A fashion trend is directing young men -- early teens to early 20s -- toward the opposite side of the store, where they're buying girls' and women's pants.

Birch said he bought his pants to accommodate his bike-riding lifestyle. Women's jeans typically make for a tighter fit around the legs.

"It's not so baggy, so it

doesn't get caught in the chain," Birch said. "It makes it easier to flow. I have a lot of them now."

The fashion move started to gain momentum about six months ago, said Troy Darling, a 24-year-old store manager at Hollister in Fashion Square.

"It's a new punk rock sort of thing," said Darling, who lives in Saginaw. "We definitely see it a lot now."

Both local and national bands playing "emo-style" music -- a subgenre of hard-core punk rock -- began the fashion statement, he said, and the result trickled down to their fans and began catching on with the skateboarding crowd, too.

The fad spread so wide that Hollister manufacturers designed a new line of men's pants that fit like women's jeans. After the product sold well in larger markets across the country, they arrived for distribution at Fashion Square Mall's store two weeks ago.

Darling estimates his store sells around 10 pairs of women's pants to men per week.

Mister Poll, an online survey Web site, has measured the public's acceptance of the fashion trend.

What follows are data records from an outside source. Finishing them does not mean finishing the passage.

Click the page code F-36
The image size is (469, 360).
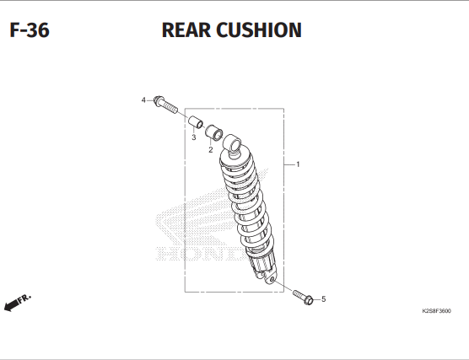[30, 30]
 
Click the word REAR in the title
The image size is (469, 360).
[186, 30]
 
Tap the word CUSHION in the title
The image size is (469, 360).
[259, 30]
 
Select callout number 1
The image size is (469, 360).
[298, 164]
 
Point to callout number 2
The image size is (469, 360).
[211, 150]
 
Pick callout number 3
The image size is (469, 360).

As of Friday,

45 percent of 2,131 male participants admitted they wore women's jeans, 20 percent answered, "No, but I want to"; 10 percent answered they never would; and the remaining 25 percent wouldn't sport them in public.

The Web site asked 1,102 female voters their thoughts on the chic fad.

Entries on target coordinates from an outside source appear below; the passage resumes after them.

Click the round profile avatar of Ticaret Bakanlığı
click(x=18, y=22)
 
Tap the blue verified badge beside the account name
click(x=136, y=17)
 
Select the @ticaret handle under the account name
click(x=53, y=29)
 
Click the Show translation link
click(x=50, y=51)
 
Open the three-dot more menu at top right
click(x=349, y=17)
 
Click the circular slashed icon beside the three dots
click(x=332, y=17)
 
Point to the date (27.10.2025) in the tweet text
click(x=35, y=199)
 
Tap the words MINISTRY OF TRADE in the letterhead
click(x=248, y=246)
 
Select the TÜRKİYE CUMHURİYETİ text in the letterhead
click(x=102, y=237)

While 16 percent didn't like the look, 58 percent answered, "They look great!" while 26 percent checked "I don't care."

When the online survey polled males with the same question, 62 percent of 2,220 voters answered "It's cool";

27 percent didn't have strong feelings one way or the other; and 11 percent didn't agree with the style.

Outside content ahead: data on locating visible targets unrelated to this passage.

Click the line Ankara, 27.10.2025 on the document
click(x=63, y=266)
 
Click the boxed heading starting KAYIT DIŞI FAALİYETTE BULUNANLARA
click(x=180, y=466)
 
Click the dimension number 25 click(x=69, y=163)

Web users can cast their own votes at www.misterpoll.com/3315499445.html.

Aaron Hick of Breckenridge says the shopping movement is beginning to stretch beyond the punk rock culture.

"Some guys are starting to wear them for the sheer fact that they can't find their size in guy jeans," said Hick, a 22-year-old sales representative at American Eagle. "It goes hand in hand because you're seeing a lot of skinny people in (the punk scene)."

The growing popularity of the fad dissolved some of the initial awkwardness male customers experienced when purchasing female apparel.

"It was kind of weird at first," Darling said. "Now we're used to it."

Most men who buy the clothing hunt in packs, Hick said.

"You hardly see just one person coming in to buy (women's jeans)," he added. "They usually shop in groups."

For some Fashion Square clothing store employees, the new androgyny posed mathematical problems.

The fad left sales staffers such as 27-year-old Erin Hanley in an arithmetic bind: How do you convert a man's size 36 waistline into the single-digit measurement system that women use?

"After a while, I got experienced, though," said Saginaw resident Hanley, an assistant manager at Hot Topics. "More and more guys started doing it, so I got used to it."

Hanley, for one, is a fan of the fashion.

"A lot of the time, guys look better in them than girls do," she said.



1 Comments:

Blogger zak said...

I was wondering how I could be more emo. Girl jeans. Who knew?